Anke Herold über hohe Strom- und Energiekosten in Deutschland

  • Anke Herold
  • Lesedauer: 3 Min.

Zum Jahresbeginn sieht die Situation bei den Strompreisen an den Börsen erstaunlich entspannt aus. Im vergangenen August lag der Strompreis bei über 800 Euro pro Megawattstunde. Nach einem kurzen Höhenflug Mitte Dezember liegt der Börsenstrompreis seit 22. Dezember nun wieder unter 200 Euro pro Megawattstunde. Auch die Gasspeicher sind mit knapp 90 Prozent noch gut gefüllt. Laut Bundesnetzagentur ist die befürchtete Gasmangellage in diesem Winter nun unwahrscheinlich.

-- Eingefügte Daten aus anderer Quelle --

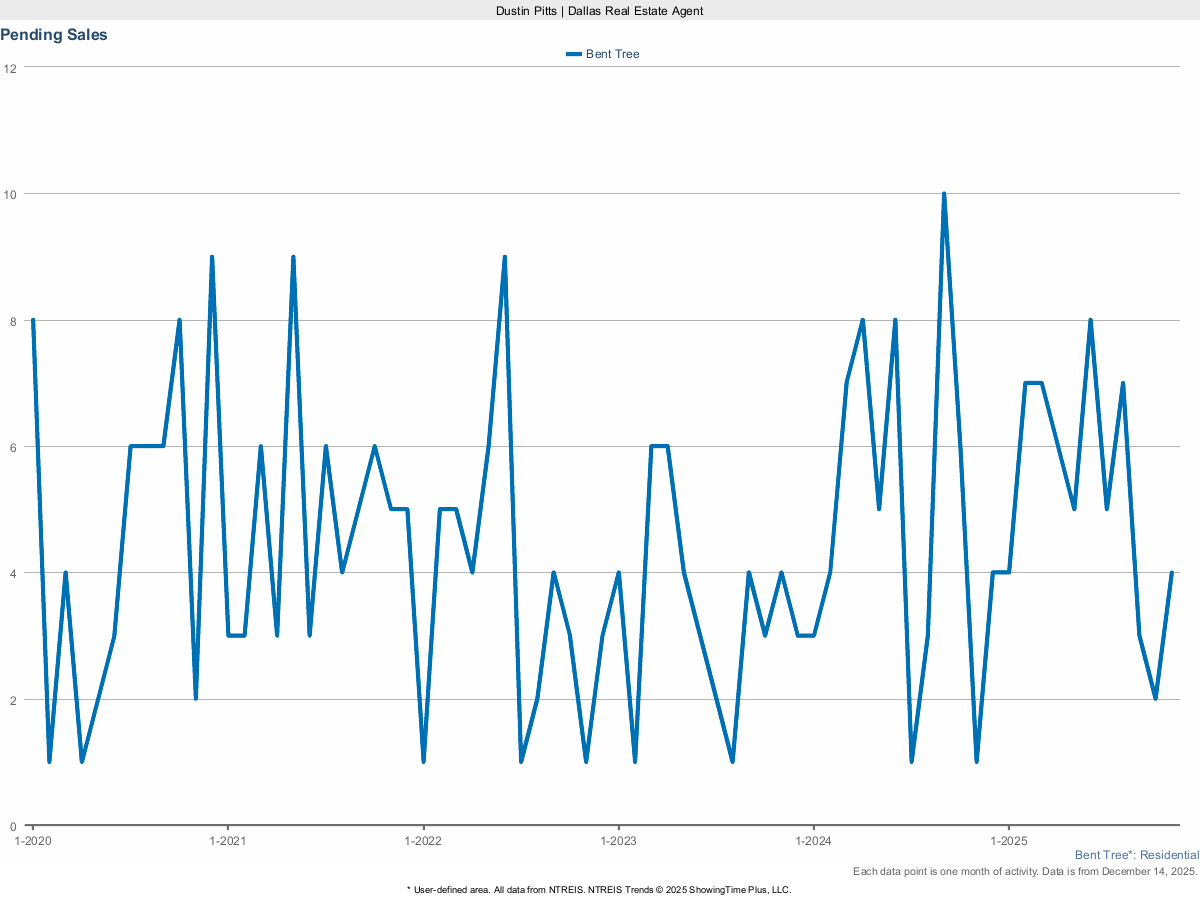1200x900 pixels.
Task: Click the NTREIS Trends disclaimer text
Action: pos(599,888)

Wirken die getroffenen Maßnahmen? Haben viele die Appelle befolgt, die Heiztemperaturen gesenkt und viel Gas eingespart? Oder waren die Befürchtungen vor dem Winter übertrieben?

Im vergangenen Jahr sank der russische Anteil an den Gasimporten von 65 Prozent auf 22 Prozent. Aber 320 Terrawattstunden Gas, die 2022 noch aus Russland nach Deutschland flossen, müssen in diesem Jahr durch andere Quellen ersetzt werden. Die Kapazitäten der neuen LNG-Terminals in Norddeutschland liegen bei 350 bis 430 Terrawattstunden, die Importkapazitäten müssten also reichen.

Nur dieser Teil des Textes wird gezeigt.